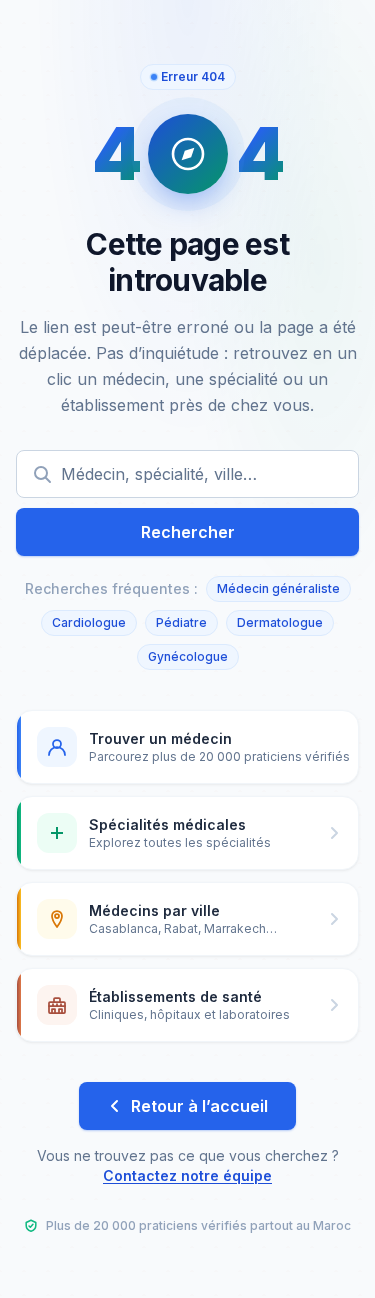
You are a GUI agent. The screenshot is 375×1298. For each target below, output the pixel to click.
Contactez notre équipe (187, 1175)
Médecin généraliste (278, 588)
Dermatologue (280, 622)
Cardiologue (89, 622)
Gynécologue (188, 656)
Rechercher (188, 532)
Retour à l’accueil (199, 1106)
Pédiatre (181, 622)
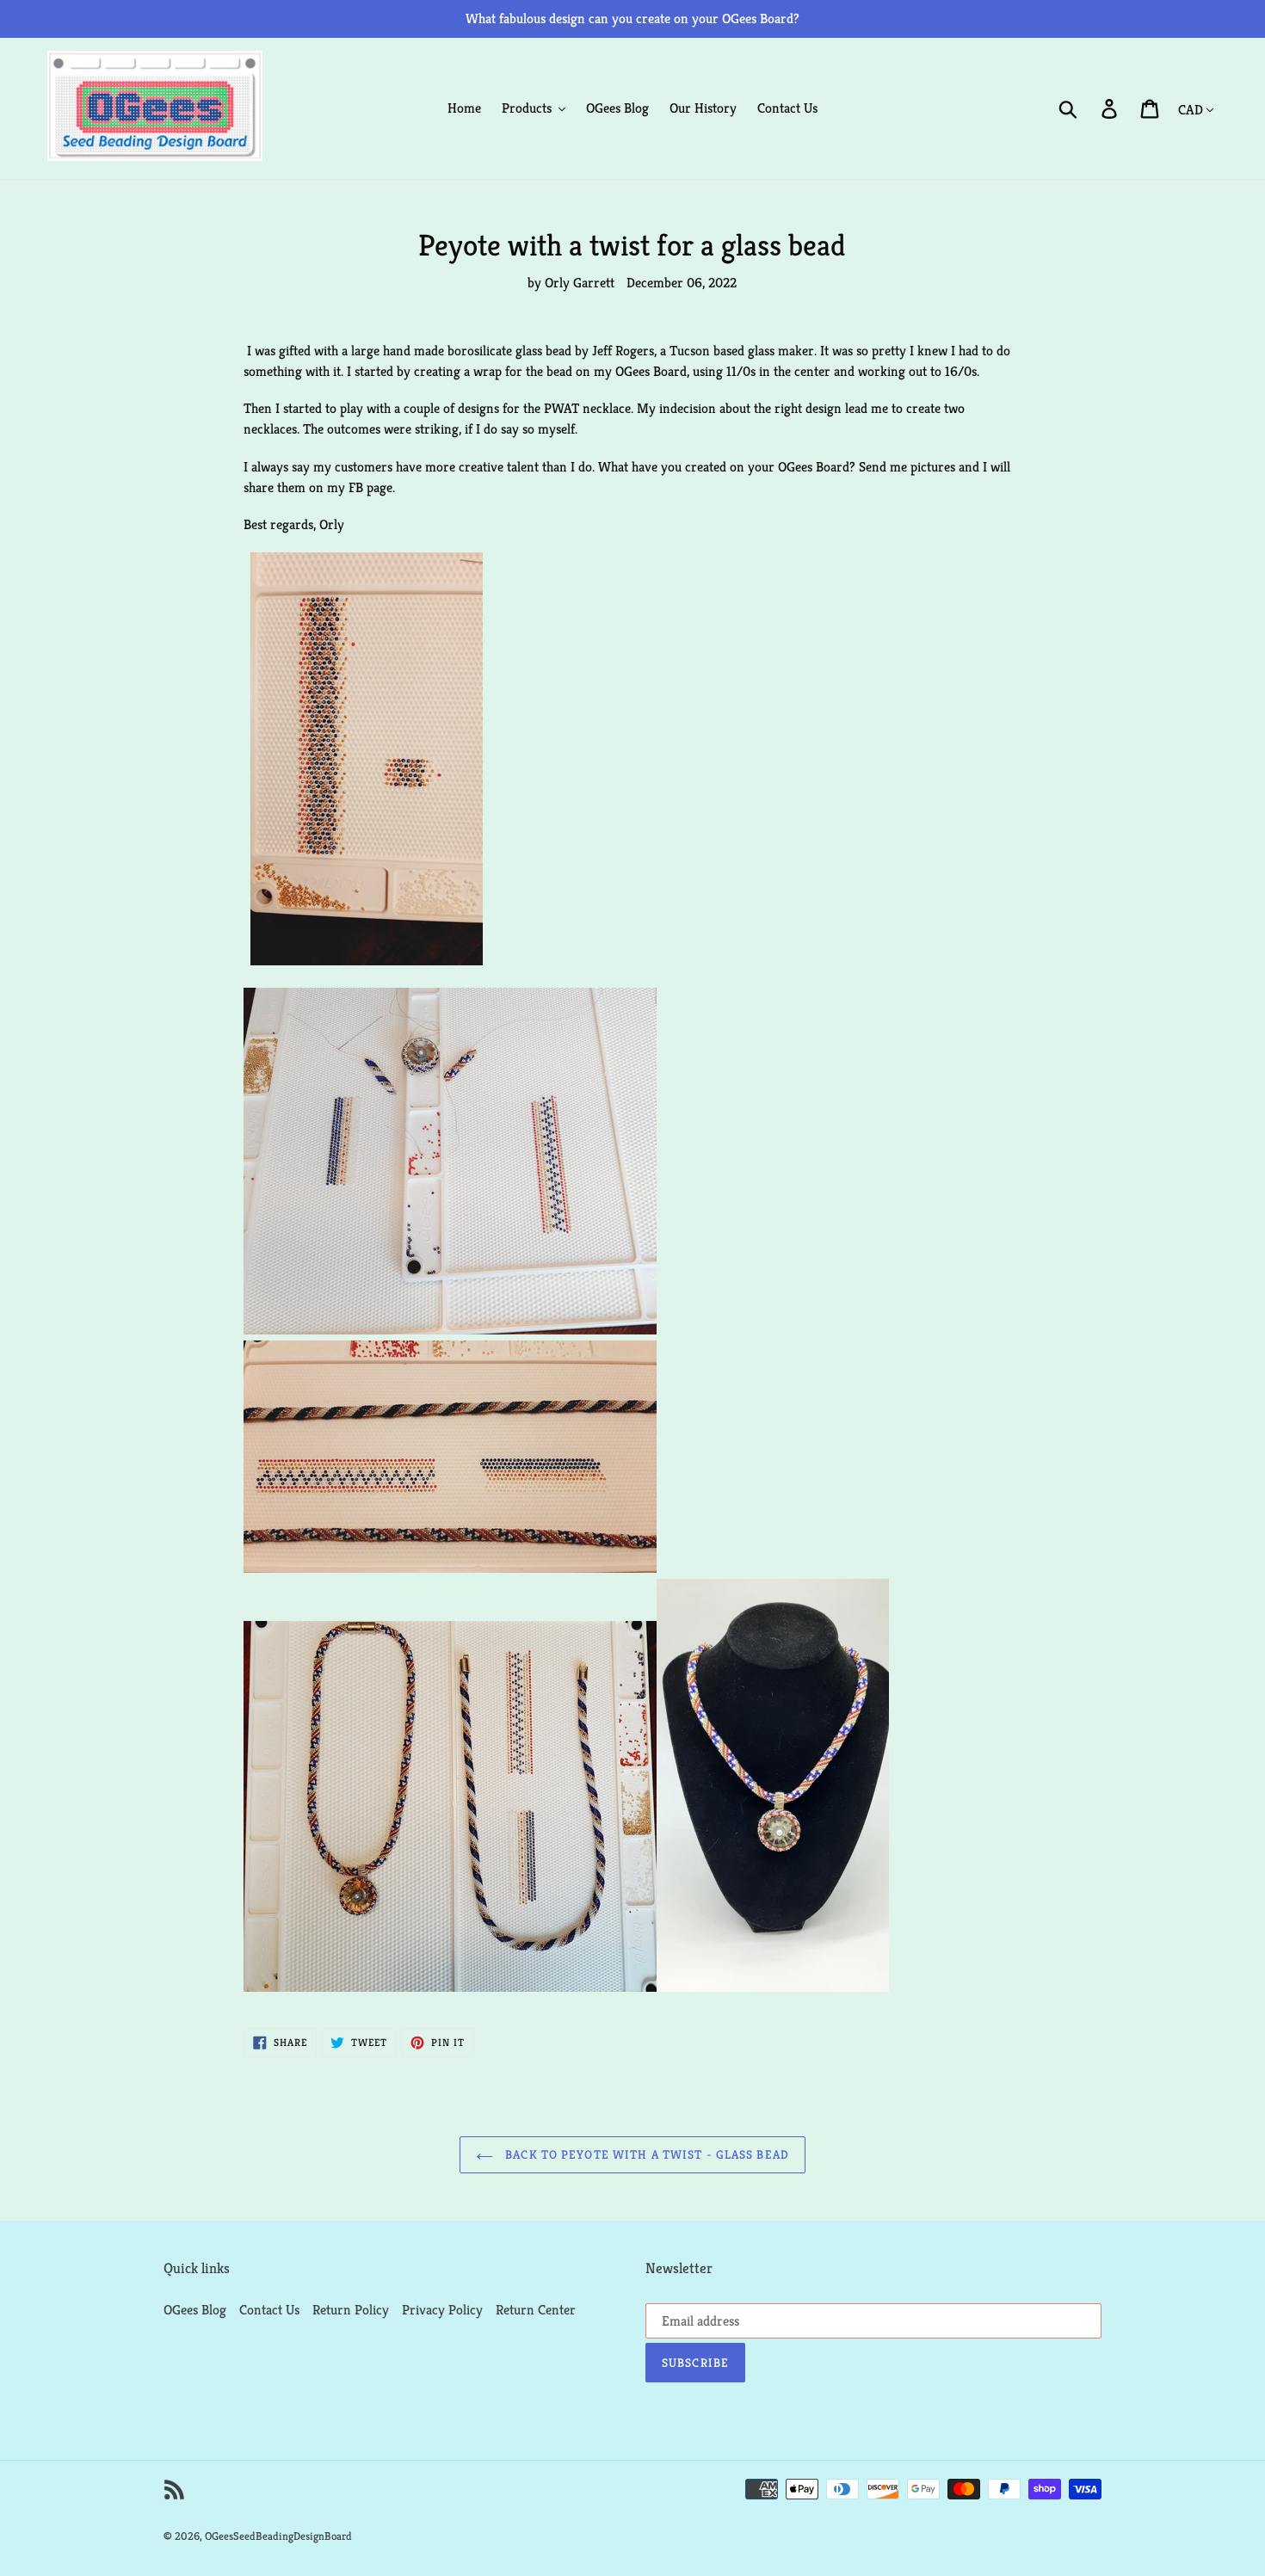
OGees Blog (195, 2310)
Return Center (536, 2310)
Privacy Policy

**About this exercise:** Retype the records in full. Do not carry over the images.

**Exercise solution:**
You are a GUI agent. The screenshot is 375×1298. For each target below, output the pixel to click.
Contactez notre équipe (187, 1175)
Médecin généraliste (278, 588)
Dermatologue (280, 622)
Cardiologue (89, 622)
Gynécologue (188, 656)
Rechercher (188, 532)
Retour à l’accueil (199, 1106)
Pédiatre (181, 622)
OGees Blog (195, 2310)
Return Center (536, 2310)
Privacy Policy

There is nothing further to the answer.